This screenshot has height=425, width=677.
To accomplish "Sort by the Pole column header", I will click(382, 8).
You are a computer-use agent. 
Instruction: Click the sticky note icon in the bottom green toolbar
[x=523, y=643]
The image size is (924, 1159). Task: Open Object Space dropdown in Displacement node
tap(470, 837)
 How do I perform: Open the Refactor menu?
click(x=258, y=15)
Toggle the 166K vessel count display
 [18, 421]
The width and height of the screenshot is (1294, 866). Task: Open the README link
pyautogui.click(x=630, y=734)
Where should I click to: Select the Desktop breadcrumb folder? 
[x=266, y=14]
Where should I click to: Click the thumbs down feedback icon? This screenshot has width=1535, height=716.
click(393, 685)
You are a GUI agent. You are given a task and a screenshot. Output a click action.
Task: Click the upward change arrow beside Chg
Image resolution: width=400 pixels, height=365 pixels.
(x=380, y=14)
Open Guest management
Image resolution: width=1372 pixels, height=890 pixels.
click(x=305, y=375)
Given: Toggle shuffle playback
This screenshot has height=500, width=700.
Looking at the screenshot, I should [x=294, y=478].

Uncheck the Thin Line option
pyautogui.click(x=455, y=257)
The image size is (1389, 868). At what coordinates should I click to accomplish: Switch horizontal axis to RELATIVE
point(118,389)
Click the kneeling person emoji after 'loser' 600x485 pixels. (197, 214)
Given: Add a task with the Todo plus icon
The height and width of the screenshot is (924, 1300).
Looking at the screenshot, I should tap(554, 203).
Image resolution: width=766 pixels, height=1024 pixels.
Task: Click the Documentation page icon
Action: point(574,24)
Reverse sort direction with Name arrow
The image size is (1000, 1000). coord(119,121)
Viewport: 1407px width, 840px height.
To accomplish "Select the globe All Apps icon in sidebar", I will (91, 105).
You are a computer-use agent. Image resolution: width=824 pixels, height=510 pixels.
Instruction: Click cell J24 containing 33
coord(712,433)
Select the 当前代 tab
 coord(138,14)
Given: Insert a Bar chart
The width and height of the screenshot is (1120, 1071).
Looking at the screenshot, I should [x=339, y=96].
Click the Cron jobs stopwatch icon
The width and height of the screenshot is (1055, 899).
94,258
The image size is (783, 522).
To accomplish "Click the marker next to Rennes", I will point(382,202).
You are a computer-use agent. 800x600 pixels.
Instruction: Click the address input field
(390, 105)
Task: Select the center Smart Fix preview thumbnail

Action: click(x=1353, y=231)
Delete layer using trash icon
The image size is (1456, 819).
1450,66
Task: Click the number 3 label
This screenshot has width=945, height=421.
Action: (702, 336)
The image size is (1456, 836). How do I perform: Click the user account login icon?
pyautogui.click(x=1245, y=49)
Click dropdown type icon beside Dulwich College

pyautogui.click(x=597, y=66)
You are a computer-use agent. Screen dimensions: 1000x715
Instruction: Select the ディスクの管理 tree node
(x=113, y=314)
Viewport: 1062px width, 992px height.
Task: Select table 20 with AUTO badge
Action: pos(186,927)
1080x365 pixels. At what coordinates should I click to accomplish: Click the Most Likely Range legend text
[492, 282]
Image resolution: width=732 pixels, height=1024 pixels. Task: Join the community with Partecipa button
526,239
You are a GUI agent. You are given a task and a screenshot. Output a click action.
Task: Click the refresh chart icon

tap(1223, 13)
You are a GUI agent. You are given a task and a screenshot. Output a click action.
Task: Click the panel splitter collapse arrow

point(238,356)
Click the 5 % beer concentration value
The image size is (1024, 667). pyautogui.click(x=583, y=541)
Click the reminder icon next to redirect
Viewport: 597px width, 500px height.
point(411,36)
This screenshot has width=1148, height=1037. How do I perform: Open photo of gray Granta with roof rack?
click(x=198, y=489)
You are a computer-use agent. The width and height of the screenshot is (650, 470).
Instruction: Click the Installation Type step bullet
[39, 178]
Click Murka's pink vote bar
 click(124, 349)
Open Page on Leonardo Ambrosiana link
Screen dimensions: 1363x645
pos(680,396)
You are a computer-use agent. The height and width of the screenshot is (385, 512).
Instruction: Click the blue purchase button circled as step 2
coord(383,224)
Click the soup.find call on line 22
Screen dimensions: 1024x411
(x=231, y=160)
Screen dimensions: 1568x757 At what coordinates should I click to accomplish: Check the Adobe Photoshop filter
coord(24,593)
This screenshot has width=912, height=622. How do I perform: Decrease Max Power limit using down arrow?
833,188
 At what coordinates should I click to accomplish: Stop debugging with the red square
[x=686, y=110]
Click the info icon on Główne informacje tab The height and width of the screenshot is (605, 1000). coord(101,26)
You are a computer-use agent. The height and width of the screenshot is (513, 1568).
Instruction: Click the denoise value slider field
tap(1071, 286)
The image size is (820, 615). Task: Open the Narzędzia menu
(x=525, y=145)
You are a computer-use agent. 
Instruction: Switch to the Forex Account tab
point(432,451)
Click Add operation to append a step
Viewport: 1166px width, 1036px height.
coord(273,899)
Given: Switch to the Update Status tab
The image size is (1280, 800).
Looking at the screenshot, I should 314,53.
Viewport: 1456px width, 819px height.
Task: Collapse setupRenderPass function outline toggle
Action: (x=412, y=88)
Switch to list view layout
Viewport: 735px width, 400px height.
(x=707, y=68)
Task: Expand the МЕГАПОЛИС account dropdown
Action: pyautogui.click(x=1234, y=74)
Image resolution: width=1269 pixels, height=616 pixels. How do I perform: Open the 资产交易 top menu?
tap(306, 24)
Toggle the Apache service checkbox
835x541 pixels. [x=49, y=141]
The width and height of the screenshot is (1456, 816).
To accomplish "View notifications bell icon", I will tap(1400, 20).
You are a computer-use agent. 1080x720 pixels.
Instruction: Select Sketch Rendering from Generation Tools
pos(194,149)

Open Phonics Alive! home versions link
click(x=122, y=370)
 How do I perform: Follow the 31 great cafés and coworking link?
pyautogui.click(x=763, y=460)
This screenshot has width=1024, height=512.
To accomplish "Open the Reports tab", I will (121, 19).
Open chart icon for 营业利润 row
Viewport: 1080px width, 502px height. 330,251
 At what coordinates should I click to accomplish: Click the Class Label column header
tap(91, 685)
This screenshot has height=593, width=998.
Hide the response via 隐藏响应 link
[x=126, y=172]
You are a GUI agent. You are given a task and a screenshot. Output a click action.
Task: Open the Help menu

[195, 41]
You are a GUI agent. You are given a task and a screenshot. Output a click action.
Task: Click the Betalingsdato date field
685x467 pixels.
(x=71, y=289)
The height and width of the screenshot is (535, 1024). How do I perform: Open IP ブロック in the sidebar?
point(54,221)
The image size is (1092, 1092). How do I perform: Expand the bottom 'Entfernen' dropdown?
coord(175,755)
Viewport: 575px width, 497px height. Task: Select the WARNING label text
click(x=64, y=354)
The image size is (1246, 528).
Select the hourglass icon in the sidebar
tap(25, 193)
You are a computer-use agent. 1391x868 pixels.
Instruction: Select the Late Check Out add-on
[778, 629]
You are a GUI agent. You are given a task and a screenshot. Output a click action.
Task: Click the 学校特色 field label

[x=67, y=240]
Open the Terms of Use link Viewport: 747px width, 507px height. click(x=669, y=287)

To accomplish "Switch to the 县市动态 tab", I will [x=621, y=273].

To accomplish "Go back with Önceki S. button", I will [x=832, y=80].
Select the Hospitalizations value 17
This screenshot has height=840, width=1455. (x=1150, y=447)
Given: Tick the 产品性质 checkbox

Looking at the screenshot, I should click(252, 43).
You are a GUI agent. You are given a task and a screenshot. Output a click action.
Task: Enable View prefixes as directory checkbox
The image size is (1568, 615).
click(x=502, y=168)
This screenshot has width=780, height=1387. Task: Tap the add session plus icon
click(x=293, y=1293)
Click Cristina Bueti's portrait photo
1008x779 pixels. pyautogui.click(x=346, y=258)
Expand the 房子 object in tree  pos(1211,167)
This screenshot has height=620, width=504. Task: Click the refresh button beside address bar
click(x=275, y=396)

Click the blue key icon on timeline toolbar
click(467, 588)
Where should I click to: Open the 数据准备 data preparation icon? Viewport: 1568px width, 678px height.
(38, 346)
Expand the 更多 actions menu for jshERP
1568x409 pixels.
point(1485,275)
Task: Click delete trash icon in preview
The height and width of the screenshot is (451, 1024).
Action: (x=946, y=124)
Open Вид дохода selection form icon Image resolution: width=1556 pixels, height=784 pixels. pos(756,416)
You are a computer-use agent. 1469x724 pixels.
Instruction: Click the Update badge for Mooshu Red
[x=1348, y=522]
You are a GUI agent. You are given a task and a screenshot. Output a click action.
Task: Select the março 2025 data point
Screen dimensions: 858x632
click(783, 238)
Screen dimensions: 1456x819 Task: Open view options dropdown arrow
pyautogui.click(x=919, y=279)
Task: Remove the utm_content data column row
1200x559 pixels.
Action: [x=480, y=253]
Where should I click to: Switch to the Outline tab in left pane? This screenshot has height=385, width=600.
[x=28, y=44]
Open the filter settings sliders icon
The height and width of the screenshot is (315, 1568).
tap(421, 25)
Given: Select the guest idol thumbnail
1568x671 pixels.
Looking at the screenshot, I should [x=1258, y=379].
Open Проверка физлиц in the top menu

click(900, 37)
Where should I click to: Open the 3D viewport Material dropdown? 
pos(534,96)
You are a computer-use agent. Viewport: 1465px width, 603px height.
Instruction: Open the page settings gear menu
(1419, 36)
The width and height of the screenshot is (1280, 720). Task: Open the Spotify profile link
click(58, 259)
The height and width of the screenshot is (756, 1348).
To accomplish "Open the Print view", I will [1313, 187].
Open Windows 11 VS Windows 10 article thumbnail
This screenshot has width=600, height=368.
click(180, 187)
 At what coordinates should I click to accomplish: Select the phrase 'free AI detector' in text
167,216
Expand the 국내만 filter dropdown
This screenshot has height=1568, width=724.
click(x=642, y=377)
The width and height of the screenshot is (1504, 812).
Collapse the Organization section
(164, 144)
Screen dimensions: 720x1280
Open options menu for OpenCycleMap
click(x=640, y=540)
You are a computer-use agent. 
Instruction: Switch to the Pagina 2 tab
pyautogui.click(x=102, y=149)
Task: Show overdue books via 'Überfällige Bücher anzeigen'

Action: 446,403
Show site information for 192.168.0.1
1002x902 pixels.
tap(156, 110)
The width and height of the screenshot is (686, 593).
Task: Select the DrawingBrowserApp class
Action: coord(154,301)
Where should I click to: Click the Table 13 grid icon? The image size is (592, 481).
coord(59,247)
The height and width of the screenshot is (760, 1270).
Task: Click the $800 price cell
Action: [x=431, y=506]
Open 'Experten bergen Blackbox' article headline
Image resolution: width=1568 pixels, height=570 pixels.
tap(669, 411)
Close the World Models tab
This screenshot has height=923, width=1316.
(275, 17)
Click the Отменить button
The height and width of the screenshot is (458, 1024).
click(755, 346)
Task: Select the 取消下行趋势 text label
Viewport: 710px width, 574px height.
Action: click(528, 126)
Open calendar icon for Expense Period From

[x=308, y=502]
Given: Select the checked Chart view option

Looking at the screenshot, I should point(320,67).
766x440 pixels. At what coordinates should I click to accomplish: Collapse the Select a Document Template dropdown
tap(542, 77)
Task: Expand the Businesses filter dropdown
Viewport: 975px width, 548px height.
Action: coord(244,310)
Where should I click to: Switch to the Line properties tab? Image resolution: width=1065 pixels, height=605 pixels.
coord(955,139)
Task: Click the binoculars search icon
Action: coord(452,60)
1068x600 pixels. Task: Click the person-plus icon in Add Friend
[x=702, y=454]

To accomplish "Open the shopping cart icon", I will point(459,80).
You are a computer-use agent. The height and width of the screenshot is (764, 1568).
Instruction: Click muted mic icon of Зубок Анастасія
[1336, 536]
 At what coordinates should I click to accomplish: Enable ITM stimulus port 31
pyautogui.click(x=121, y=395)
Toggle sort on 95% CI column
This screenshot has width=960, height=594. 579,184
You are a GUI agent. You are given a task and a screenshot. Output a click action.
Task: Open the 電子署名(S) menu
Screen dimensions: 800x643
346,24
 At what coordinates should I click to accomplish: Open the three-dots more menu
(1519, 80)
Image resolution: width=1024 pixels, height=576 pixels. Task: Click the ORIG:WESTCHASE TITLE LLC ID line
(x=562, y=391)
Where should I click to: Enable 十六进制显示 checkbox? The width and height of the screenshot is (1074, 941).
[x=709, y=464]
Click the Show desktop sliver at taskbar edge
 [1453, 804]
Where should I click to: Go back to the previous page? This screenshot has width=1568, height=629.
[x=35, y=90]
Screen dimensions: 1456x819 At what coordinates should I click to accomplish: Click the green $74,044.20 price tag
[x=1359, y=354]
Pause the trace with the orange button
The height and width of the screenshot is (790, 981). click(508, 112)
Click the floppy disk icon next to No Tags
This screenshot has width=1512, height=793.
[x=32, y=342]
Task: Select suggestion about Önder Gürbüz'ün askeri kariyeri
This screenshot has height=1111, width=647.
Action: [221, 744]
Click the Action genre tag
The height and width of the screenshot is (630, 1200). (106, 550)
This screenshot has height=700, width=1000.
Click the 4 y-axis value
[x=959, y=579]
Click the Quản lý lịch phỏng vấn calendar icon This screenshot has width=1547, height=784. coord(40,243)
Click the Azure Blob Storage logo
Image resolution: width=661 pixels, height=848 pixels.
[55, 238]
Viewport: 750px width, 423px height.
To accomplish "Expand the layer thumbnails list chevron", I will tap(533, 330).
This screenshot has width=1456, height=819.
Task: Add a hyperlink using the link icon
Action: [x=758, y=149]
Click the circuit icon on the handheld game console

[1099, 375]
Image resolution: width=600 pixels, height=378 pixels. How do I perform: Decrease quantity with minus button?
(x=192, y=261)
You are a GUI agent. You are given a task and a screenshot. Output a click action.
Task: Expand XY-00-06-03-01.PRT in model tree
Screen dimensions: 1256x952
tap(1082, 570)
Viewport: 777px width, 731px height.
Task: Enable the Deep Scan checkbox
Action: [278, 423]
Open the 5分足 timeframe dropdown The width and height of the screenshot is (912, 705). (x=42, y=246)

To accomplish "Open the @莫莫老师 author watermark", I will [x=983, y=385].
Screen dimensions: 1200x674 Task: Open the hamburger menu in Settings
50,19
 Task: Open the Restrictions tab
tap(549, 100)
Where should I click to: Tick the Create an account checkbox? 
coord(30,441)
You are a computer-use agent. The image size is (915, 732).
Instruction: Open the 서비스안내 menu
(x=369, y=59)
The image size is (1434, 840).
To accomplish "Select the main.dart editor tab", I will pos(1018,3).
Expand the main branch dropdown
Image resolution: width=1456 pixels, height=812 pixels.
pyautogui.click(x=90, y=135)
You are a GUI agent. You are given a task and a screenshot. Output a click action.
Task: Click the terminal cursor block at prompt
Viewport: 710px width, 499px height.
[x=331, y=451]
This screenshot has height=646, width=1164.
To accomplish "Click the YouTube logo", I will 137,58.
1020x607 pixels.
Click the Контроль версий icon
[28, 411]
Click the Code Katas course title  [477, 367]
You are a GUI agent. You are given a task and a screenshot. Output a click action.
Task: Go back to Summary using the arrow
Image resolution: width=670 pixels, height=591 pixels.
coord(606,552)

========

Task prompt: Format the records from the line with "is (764, 1568)." to the line with "pyautogui.click(x=121, y=395)" as a JSON list of strings, one string per line with blank lines omitted.

Solution for this problem:
[
  "You are a computer-use agent. The height and width of the screenshot is (764, 1568).",
  "Instruction: Click muted mic icon of Зубок Анастасія",
  "[1336, 536]",
  " At what coordinates should I click to accomplish: Enable ITM stimulus port 31",
  "pyautogui.click(x=121, y=395)"
]